Powell wird daher kaum das Risiko eingehen, sich voreilig und unnötig festzulegen. Er ist bekannt dafür, seine Reden minutiös vorzubereiten – zudem ist dies seine letzte Jackson Hole-Konferenz als Fed-Vorsitzender, auf der er sich keinen Fehltritt leisten wollen wird. Seine Amtszeit läuft im Mai 2026 aus.

Auch wenn immer wieder Spekulationen über eine mögliche vorzeitige Abberufung durch Trump kursieren, gehen wir davon aus, dass Powell bis zum Ende seiner Amtszeit im Amt bleibt. Dennoch dürfte Trump in der Zwischenzeit einen Nachfolger benennen, der eher einer expansiveren Geldpolitik zuneigt – zulasten der Inflationsbekämpfung. Daher dürfte die US-Geldpolitik in den kommenden Jahren strukturell lockerer ausfallen.

Vieles spricht für eine einfache Fed-Leitzinssenkung im September

Die Spannung vor dem Symposium ist auch deshalb groß, weil Powell in der Vergangenheit mehrfach wegweisende Entscheidungen in Jackson Hole vorbereitet hat. Im vergangenen August nutzte er die Bühne, um den Beginn des Zinssenkungszyklus anzukündigen. Im September 2024 senkte die Fed dann auch den Leitzins um 0,50 Prozentpunkte, gefolgt von zwei weiteren Schritten zu je 0,25 Prozentpunkten bis Jahresende. Seitdem blieb der Leitzins unverändert bei 4,25 % bis 4,5 %.
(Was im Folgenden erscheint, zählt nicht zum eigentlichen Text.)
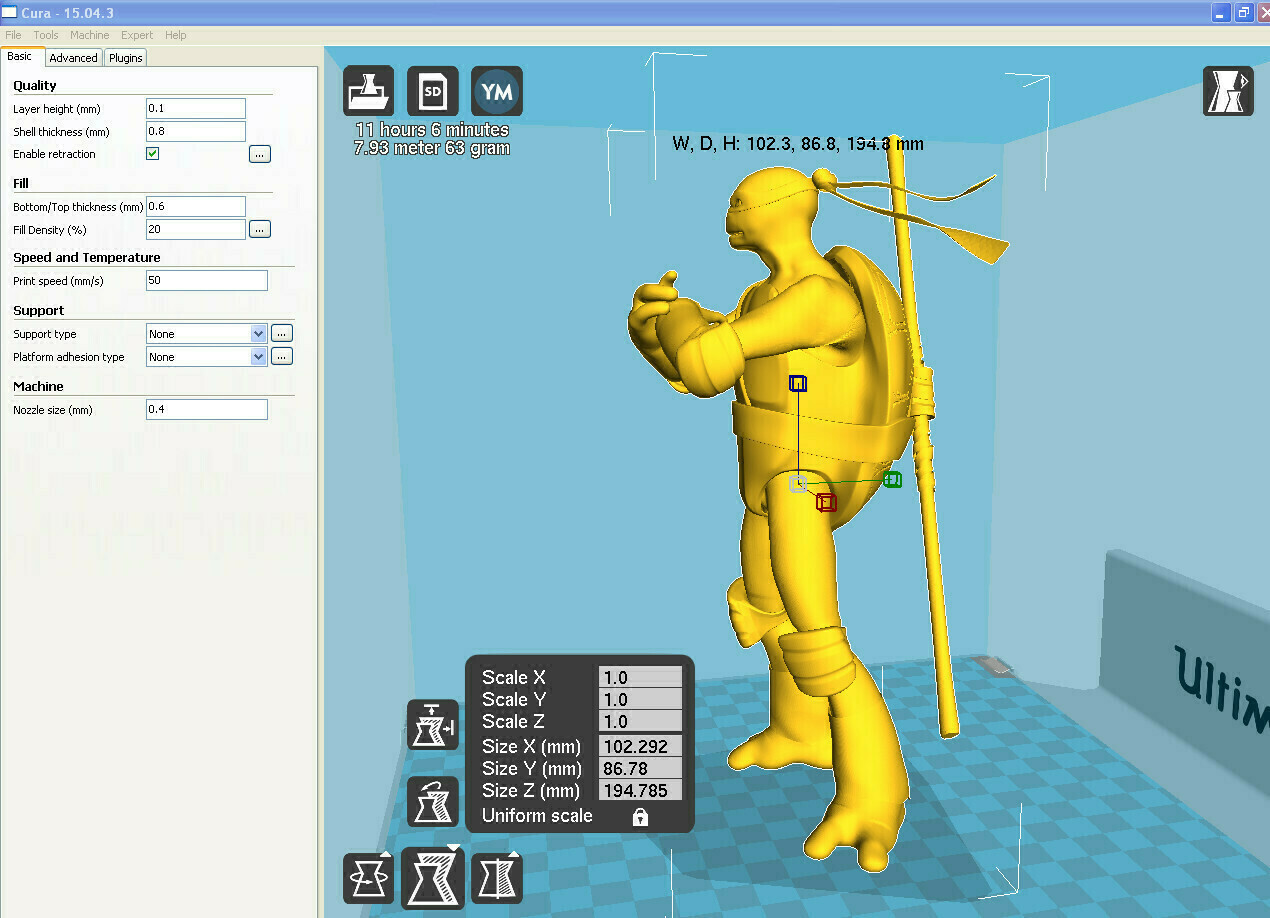This screenshot has width=1270, height=918.
Task: Click the Layer height input field
Action: (196, 108)
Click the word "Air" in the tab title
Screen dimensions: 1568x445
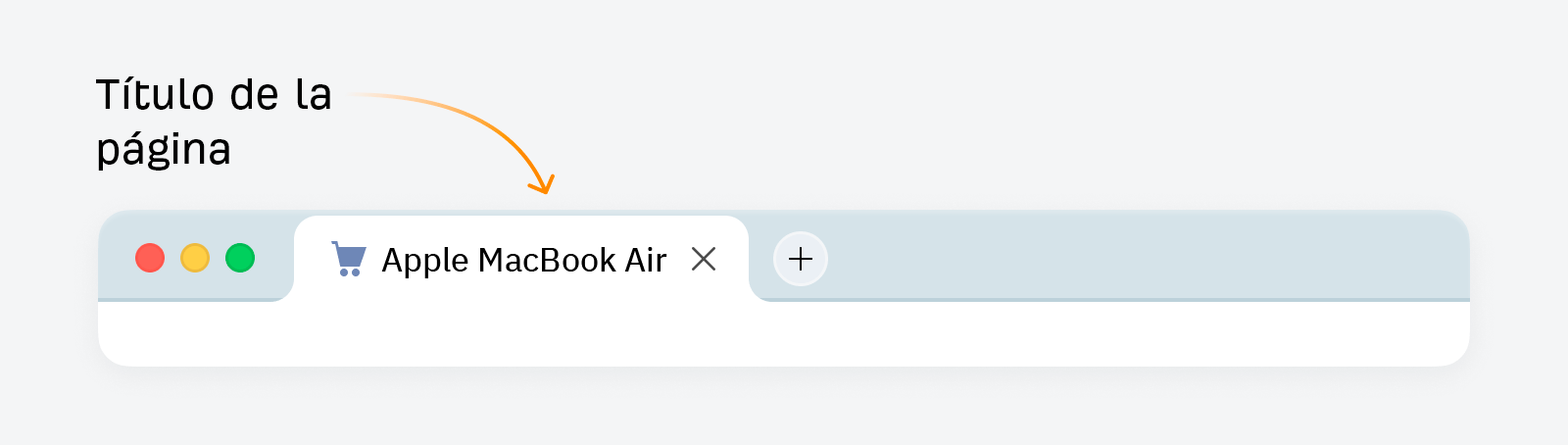[x=646, y=260]
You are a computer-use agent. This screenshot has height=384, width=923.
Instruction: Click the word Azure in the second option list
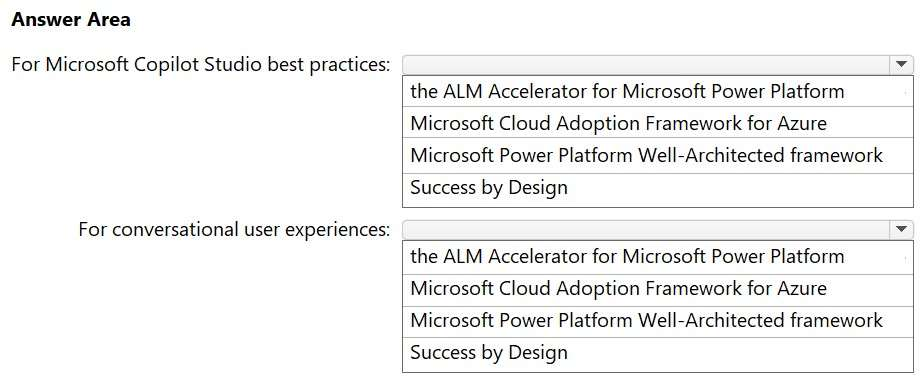point(799,289)
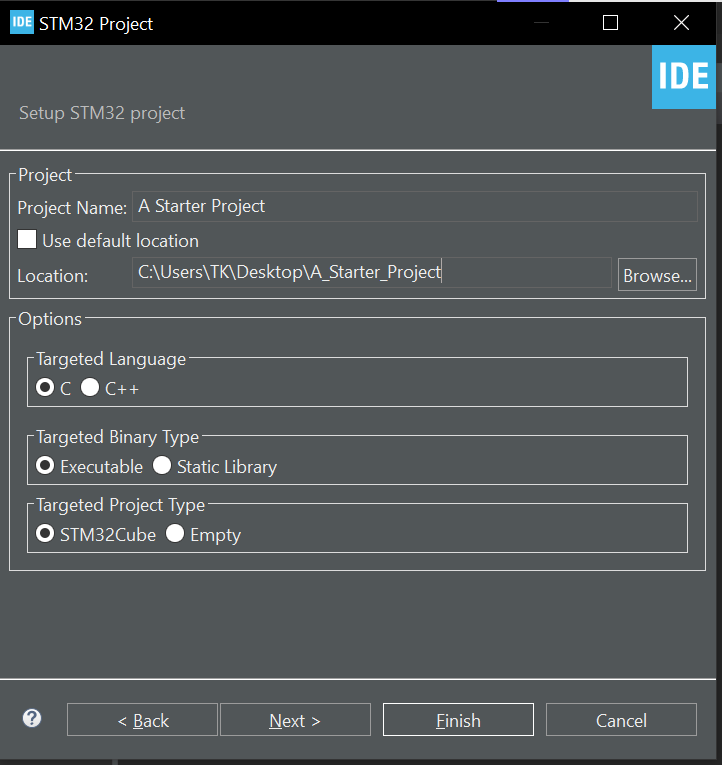Viewport: 722px width, 765px height.
Task: Click the help question mark icon
Action: click(32, 718)

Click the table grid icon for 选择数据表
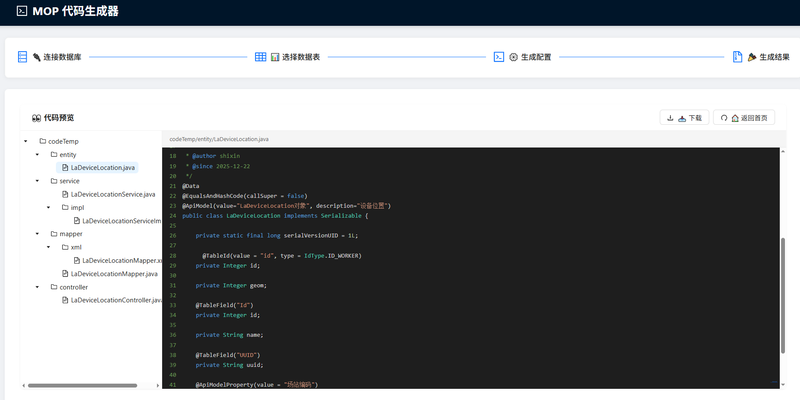point(260,57)
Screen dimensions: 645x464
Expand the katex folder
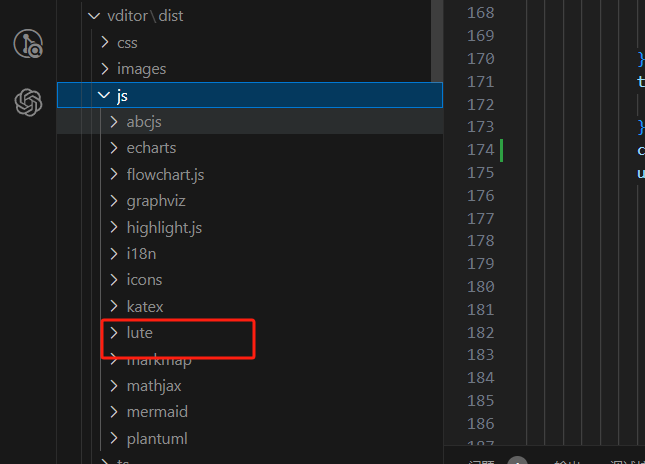(145, 306)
Aktuell wird an den Märkten eine US-Leitzinssenkung im September vollständig eingepreist. Ob die Fed in diesem Jahr erneut einen doppelten Zinsschritt wagt, ist Gegenstand intensiver Diskussionen. Möglich wäre dies, falls die anstehenden Arbeitsmarkt- und Inflationsdaten eine solche Entscheidung rechtfertigen.

Wahrscheinlicher erscheint uns jedoch ein einfacher Zinsschritt:
  • Erstens hat die Fed den Leitzins bereits um einen ganzen Prozentpunkt abgesenkt
  • Zweitens wird die Inflation in den kommenden Monaten angesichts der jüngsten Zollanhebungen wieder steigen.
  • Drittens will die Notenbank nicht den Eindruck erwecken, sie reagiere erneut zu spät – ein Vorwurf, den Powell sich schon im Vorjahr gefallen lassen musste und im aktuellen Konflikt mit Präsident Trump zusätzlichen Zündstoff liefern würde.

Fazit: Rede von Powell birgt für Anleger das Risiko einer Enttäuschung

Die Erwartungen an die Rede Powells auf dem Jackson Hole-Symposium sind hoch, das Enttäuschungspotenzial für die Märkte ebenso.

Sollte der Fed-Vorsitzende den Leitzinshoffnungen der Investoren einen Dämpfer versetzen, dürften die Aktien an der Wall Street erst einmal nachgeben. Ebenso zeichnen sich Kursverluste für US-Staatsanleihen, insbesondere für Papiere mit kurzen Laufzeiten, ab. Schließlich dürfte der US-Dollar zumindest kurzfristig zulegen.